• **Instructions to follow**
Can you return the material word for word, starting at its very first line and ending at the line that contains "Click the 创建会商", with both of those lines included?

********************

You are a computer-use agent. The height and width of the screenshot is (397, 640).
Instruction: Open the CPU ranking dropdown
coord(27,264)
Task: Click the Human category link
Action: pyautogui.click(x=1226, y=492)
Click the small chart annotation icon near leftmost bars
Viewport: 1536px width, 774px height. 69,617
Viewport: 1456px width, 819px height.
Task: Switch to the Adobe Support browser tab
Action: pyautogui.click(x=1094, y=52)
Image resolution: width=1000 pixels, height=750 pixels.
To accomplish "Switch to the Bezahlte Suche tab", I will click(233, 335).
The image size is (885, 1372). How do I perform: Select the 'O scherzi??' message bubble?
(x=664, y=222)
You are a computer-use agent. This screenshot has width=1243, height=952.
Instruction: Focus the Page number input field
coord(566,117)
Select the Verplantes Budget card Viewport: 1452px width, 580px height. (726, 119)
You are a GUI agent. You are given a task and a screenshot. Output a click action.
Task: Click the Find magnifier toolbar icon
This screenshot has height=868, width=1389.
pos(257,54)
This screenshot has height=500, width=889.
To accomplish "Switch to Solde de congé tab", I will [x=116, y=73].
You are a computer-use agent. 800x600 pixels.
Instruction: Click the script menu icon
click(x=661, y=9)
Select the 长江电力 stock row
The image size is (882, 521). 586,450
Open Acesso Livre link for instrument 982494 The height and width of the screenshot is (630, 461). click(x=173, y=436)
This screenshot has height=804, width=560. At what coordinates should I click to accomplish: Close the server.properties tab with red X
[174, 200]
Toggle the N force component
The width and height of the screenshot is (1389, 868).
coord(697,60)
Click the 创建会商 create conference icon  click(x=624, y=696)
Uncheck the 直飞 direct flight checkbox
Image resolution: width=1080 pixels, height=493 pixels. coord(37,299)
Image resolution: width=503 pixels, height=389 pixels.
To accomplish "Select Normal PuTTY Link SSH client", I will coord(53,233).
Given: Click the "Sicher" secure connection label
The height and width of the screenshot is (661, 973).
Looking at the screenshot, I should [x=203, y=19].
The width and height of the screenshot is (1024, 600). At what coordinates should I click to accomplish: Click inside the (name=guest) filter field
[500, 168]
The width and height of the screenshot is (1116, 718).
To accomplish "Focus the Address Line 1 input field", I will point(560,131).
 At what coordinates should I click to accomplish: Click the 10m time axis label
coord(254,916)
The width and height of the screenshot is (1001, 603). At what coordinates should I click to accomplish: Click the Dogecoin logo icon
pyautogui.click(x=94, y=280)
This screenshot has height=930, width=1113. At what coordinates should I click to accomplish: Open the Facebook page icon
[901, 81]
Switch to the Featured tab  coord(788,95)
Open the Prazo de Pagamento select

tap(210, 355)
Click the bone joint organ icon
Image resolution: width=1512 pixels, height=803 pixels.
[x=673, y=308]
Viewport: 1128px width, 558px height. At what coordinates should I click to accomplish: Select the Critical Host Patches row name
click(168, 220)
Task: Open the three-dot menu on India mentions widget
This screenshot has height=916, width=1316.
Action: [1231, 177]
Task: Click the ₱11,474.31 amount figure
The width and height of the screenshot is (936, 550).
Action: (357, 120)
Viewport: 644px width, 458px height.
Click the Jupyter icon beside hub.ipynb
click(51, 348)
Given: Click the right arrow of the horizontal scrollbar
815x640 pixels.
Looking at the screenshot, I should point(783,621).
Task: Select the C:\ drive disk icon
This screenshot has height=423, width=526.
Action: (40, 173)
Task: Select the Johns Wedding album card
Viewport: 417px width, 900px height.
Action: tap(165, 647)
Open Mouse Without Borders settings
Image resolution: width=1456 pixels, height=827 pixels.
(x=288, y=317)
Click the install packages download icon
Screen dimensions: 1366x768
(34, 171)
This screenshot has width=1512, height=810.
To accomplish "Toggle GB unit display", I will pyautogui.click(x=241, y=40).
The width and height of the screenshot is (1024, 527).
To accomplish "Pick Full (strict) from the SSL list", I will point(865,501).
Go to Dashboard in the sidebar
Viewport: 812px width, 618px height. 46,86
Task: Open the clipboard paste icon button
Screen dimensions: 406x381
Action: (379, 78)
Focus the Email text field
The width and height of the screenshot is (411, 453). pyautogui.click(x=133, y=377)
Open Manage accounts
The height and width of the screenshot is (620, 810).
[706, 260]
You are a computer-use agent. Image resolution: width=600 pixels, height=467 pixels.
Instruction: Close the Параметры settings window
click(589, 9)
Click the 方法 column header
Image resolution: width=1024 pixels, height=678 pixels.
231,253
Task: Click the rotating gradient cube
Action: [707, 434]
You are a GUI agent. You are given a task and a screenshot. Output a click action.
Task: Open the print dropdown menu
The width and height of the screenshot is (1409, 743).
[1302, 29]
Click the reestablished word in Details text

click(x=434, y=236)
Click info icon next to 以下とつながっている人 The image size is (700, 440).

********************

• **Solution for this problem**
You are a computer-use agent. The height and width of the screenshot is (397, 640).
Instruction: Open the CPU ranking dropdown
coord(27,264)
Task: Click the Human category link
Action: pyautogui.click(x=1226, y=492)
Click the small chart annotation icon near leftmost bars
Viewport: 1536px width, 774px height. 69,617
Viewport: 1456px width, 819px height.
Task: Switch to the Adobe Support browser tab
Action: pyautogui.click(x=1094, y=52)
Image resolution: width=1000 pixels, height=750 pixels.
To accomplish "Switch to the Bezahlte Suche tab", I will click(233, 335).
The image size is (885, 1372). How do I perform: Select the 'O scherzi??' message bubble?
(x=664, y=222)
You are a computer-use agent. This screenshot has width=1243, height=952.
Instruction: Focus the Page number input field
coord(566,117)
Select the Verplantes Budget card Viewport: 1452px width, 580px height. (726, 119)
You are a GUI agent. You are given a task and a screenshot. Output a click action.
Task: Click the Find magnifier toolbar icon
This screenshot has height=868, width=1389.
pos(257,54)
This screenshot has height=500, width=889.
To accomplish "Switch to Solde de congé tab", I will [x=116, y=73].
You are a computer-use agent. 800x600 pixels.
Instruction: Click the script menu icon
click(x=661, y=9)
Select the 长江电力 stock row
The image size is (882, 521). 586,450
Open Acesso Livre link for instrument 982494 The height and width of the screenshot is (630, 461). click(x=173, y=436)
This screenshot has height=804, width=560. At what coordinates should I click to accomplish: Close the server.properties tab with red X
[174, 200]
Toggle the N force component
The width and height of the screenshot is (1389, 868).
coord(697,60)
Click the 创建会商 create conference icon  click(x=624, y=696)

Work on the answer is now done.